The task: Could you retype, exactly as written, every line from the top of the records through the line that contains "Given: Click the 'Posto 13' seat text"?

Supplied entries:
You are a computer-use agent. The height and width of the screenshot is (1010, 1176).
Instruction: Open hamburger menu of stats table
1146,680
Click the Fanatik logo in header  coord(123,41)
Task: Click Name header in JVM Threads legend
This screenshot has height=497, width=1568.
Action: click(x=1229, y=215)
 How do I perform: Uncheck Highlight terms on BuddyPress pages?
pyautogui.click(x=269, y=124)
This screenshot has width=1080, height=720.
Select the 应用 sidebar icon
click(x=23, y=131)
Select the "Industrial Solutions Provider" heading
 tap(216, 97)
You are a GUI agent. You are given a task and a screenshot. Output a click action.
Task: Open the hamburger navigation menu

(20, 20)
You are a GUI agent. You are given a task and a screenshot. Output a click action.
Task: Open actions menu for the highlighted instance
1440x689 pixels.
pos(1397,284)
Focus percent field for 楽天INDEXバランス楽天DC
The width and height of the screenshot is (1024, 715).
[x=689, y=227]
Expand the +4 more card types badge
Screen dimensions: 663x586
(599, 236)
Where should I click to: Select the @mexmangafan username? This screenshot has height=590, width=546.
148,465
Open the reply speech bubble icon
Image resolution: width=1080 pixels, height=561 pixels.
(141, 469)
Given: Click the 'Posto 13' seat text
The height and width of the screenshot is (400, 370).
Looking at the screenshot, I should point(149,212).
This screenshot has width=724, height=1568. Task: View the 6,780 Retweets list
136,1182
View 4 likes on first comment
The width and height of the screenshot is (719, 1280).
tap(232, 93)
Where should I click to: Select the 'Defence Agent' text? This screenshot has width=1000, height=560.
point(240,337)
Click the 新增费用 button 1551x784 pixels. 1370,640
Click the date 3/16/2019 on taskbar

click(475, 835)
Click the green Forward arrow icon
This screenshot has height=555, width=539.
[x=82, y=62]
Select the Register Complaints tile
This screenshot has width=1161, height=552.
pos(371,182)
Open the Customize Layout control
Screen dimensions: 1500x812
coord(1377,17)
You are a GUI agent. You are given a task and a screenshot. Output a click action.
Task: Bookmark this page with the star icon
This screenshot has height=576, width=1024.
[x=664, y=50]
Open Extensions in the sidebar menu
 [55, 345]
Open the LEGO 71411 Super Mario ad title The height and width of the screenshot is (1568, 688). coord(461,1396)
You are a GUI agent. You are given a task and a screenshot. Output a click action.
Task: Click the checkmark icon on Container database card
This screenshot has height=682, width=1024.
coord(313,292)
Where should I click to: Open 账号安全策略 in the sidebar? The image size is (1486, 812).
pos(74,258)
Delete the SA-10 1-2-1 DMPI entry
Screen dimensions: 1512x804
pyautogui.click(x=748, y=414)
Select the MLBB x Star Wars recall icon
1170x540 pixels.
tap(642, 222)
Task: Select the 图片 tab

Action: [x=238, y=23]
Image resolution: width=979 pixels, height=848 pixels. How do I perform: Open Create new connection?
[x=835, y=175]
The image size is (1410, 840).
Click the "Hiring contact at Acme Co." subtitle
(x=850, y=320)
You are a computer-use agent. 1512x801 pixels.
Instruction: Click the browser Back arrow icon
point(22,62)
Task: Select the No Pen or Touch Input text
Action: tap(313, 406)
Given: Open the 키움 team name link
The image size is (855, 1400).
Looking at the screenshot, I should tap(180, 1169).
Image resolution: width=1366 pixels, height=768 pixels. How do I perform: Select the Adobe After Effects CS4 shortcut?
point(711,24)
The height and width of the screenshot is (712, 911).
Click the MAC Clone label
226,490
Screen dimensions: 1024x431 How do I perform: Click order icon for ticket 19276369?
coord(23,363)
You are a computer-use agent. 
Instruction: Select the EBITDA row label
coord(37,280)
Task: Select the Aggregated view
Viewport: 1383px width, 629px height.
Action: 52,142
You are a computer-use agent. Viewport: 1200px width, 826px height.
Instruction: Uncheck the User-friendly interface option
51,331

Output of the task:
You are a computer-use agent. The height and width of the screenshot is (1010, 1176).
Instruction: Open hamburger menu of stats table
1146,680
Click the Fanatik logo in header  coord(123,41)
Task: Click Name header in JVM Threads legend
This screenshot has height=497, width=1568.
Action: click(x=1229, y=215)
 How do I perform: Uncheck Highlight terms on BuddyPress pages?
pyautogui.click(x=269, y=124)
This screenshot has width=1080, height=720.
Select the 应用 sidebar icon
click(x=23, y=131)
Select the "Industrial Solutions Provider" heading
 tap(216, 97)
You are a GUI agent. You are given a task and a screenshot. Output a click action.
Task: Open the hamburger navigation menu

(20, 20)
You are a GUI agent. You are given a task and a screenshot. Output a click action.
Task: Open actions menu for the highlighted instance
1440x689 pixels.
pos(1397,284)
Focus percent field for 楽天INDEXバランス楽天DC
The width and height of the screenshot is (1024, 715).
[x=689, y=227]
Expand the +4 more card types badge
Screen dimensions: 663x586
(599, 236)
Where should I click to: Select the @mexmangafan username? This screenshot has height=590, width=546.
148,465
Open the reply speech bubble icon
Image resolution: width=1080 pixels, height=561 pixels.
(141, 469)
Given: Click the 'Posto 13' seat text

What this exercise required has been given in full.